Die Kräuterhexe zeigte keinen Respekt vor ihm. »Wieso hast du dein Schwert nicht dabei?«, fragte sie und lachte. »Mit deinem Messer machst du mir keine Angst, noch weniger mit einem Dolch.«

»Ich ziehe nicht in den Krieg. Mein Schwert ist im Lager, wo es hingehört, dort sind auch mein Helm und meine Rüstung.« Shorrn räusperte sich. »Aber jetzt zu dir. Magie ist nicht verboten, das wissen alle, aber sie wird nicht gern gesehen. Wenn du irgendwelche Kräuter aufkochst und Frauen bei der Geburt hilfst, dann ist das …«

»Shorrn, du bist ein guter Kerl.« Die Kräuterhexe sah ihn an. »Du kannst viel für deine Heimat tun, für dein Land und seine Bewohner. Aber du steckst voller Zorn und Wut. Du musst diese Gefühle lenken, musst dir Ziele setzen, du musst sehen, wo du in diesem Leben bleibst und was du tun kannst, um erfolgreich zu werden.«

»Ich bin Raureiter und du eine Kräuterhexe. Was willst du mir schon sagen?«

»Ich weiß genug. Ich koche das Blauschilf, wenn ich ihn bekomme, und das ist selten. Ich trinke davon, ich rieche daran, und ich sehe die wenigen Zeichen, die in meinen Augen entstehen, grelle Bilder mit Blut und Tod, mit brennenden Häusern und toten Männern, die durch die Straßen wanken. Das Land wird bluten – und wie es bluten wird!« Harghilye verfiel wieder in ihren Singsang, blickte auf den Topf hinunter und rührte mit dem Ast darin. »Du kannst es verhindern, Shorrn, denn das Grauen greift nach Patloren. Nur wenig trennt das Land von der uralten Magie darunter. Unheimliche Kräfte schlummern unter dem Land und in den Alten Bergen, und ich …« Sie brach ab und atmete schwer. »Pass auf, Shorrn«, flüsterte sie plötzlich. »Pass auf dich auf und auf unser Land.«

»Das ist alles Unfug! Das alles sagst du nur, weil du von dir ablenken willst.« Er beugte sich nach vorne. »Die Leute beschweren sich über dich. Ich will nicht wissen, was du genau tust, aber ich will nicht, dass du für Unruhe in den Dörfern am Fluss sorgst. Du bist eine Kräuterhexe, und wenn du das tust, was für deinesgleichen in Ordnung ist, bekommen wir keine Schwierigkeiten.«

Sie lächelte ihn an, zwei Reihen schwarz verfärbter Zähne. »Vielleicht musst du weniger reden und mehr fühlen«, sagte sie und wedelte mit beiden Händen durch den Dampf, der wieder bläulich schimmerte. »Das könnte dir helfen, mehr zu erkennen als bisher.«

Shorrn riss den Kopf zurück, konnte aber nicht verhindern, dass der Dampf sein Gesicht erreichte und er einen kräftigen Zug nahm. Es roch süßlich, nicht im Geringsten so, wie Schilf normalerweise roch und schmeckte, wenn man ihn kochte, und schon gar nicht nach dem Schnaps, den manche Brenner aus den Pflanzen herstellten. »Was soll …?«, fing er wütend an, brach aber ab.

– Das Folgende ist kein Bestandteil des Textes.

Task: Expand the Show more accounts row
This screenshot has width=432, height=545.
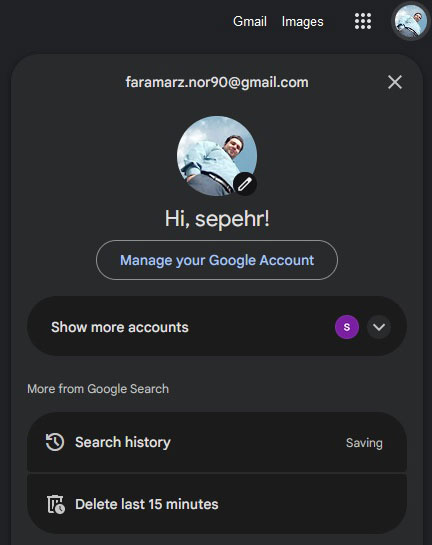Action: 217,326
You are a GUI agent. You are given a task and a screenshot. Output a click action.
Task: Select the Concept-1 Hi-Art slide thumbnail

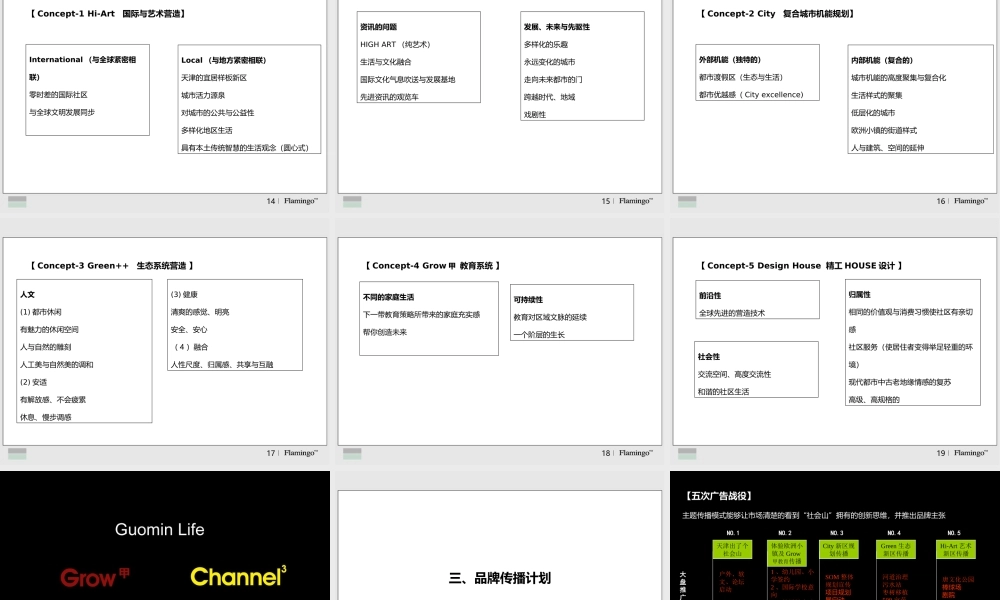[x=165, y=100]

Ohne dass er etwas tat, weitete sich Shorrns Blickfeld. Er sah über die Kräuterhexe hinweg, folgte einem Windhauch, der unter dem Haus hindurchpfiff, wurde von diesem hinaus in den Wald aus Schilf und struppigen Hecken geleitet und erreichte dann den Fluss. Wie ein Spiegel aus geschliffenem Metall lag der träge Han vor ihm, eine Wasserfläche, die in der Sonne glitzerte und blinkte, darüber einige Reiher, die nach Beute Ausschau hielten. Die Luft verfärbte sich, der blaue Himmel stürzte auf ihn herab, eine Welle aus Wolken erbrach sich über das Land, und Shorrn fühlte, wie er in dieser Welle verwirbelt wurde, wie er die Orientierung verlor und auf einmal in ein grauenerregendes Durcheinander blickte.

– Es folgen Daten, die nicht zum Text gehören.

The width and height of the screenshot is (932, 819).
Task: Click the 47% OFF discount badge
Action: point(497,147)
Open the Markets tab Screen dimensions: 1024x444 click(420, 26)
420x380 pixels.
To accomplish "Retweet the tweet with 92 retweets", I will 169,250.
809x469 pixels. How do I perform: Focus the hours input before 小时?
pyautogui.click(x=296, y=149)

Blitzende Schwerter, hochflackernde Flammen, spritzendes Blut, ein Mann mit blauen Farben im Gesicht, tanzende Kräuterfrauen und immer wieder Blut, das wie ein Rinnsal über den Boden lief und immer breiter wurde, bis es ein Strom war, der sich in den Han ergoss und den trägen Fluss in einen wild gurgelnden Strom verwandelte, voller Trümmer, toter Tiere und Baumstämme. Männer ritten durch den Nebel, der vom Strom aufstieg, die Gesichter bleich vom jahrhundertelangen Schlaf, die Körper ausgezehrt und die Kleidung halb zerfallen, aber mit blitzenden Klingen und in schweren Rüstungen.

Und Shorrn sah sich jetzt auch selbst, ein einzelner Mann in der schlichten Rüstung eines Raureiters, mit einem Helm aus Leder und Eisenstücken, einsam auf einem braunen Streitross, der sich einer träumenden Stadt näherte, deren Türme sich in den Himmel reckten. Er sah Schwärme von Pfeilen, er sah heranstürmende Krieger, er sah monströse Tiere, auf denen Männer ritten, und er …

Mit einem Ruck kehrte er in die wirkliche Welt zurück. Vor ihm saß Harghilye. Sie blickte auf den Topf, als sei nichts geschehen, und rührte weiter. Alles machte den Eindruck, als habe sich nichts verändert, aber Shorrn spürte in sich die Angst nachwirken, die er empfunden hatte.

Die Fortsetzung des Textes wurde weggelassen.